Passage provided:
New cleanup plan for Camp Bonneville military site

Old site was once used as a training ground for soldiers

By Dameon Pesanti, Columbian staff writer
Published: September 2, 2017, 6:05am
3 Photos
Ron Johnson from the Department of Ecology exits an old classroom at Camp Bonneville in Brush Prairie on Thursday. Due to lead paint and asbestos, the buildings will not be utilized in the future and will be torn down for a future park instead. Originally thought to be only a year long project, work on cleaning up the old military site is now in it's 16th year.
Ron Johnson from the Department of Ecology exits an old classroom at Camp Bonneville in Brush Prairie on Thursday. Due to lead paint and asbestos, the buildings will not be utilized in the future and will be torn down for a future park instead. Originally thought to be only a year long project, work on cleaning up the old military site is now in it's 16th year. (Andy Bao/The Columbian) Photo Gallery

The Washington Department of Ecology is proposing to change its cleanup plans at the Camp Bonneville Military Reservation site and it wants to know what the public has to say about it. 

The camp, which is five miles northeast of Vancouver, is a nearly 4,000-acre forested site that was once owned by the U.S. Army and leased from the Department of Natural Resources.

Information shown:
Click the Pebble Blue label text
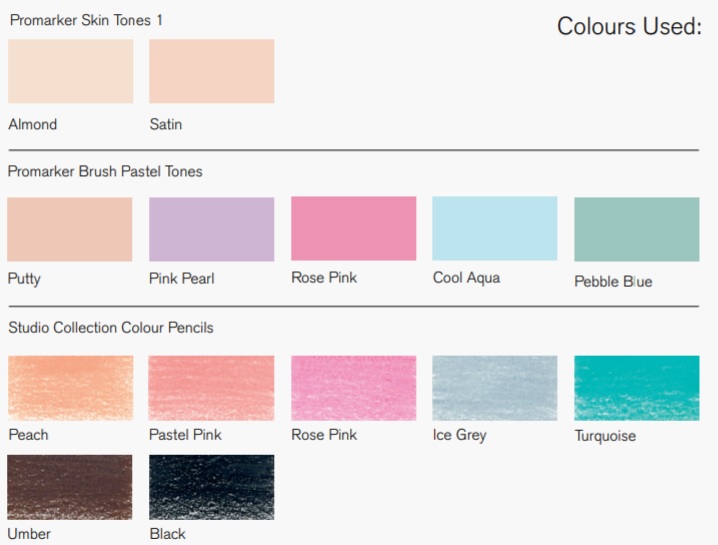 [613, 281]
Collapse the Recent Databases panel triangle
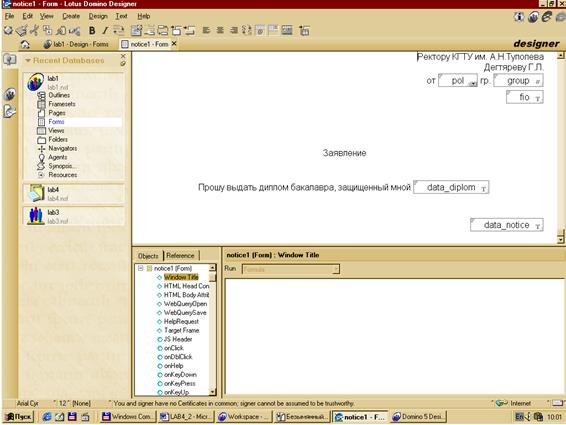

What is asked:
1. In the Camp Bonneville cleanup article, where is the camp located relative to Vancouver?
2. Repeat the passage of the Camp Bonneville cleanup article from "The Washington Department" up to and including "say about it.".

Worked solutions:
1. Five miles northeast of Vancouver.

2.
The Washington Department of Ecology is proposing to change its cleanup plans at the Camp Bonneville Military Reservation site and it wants to know what the public has to say about it.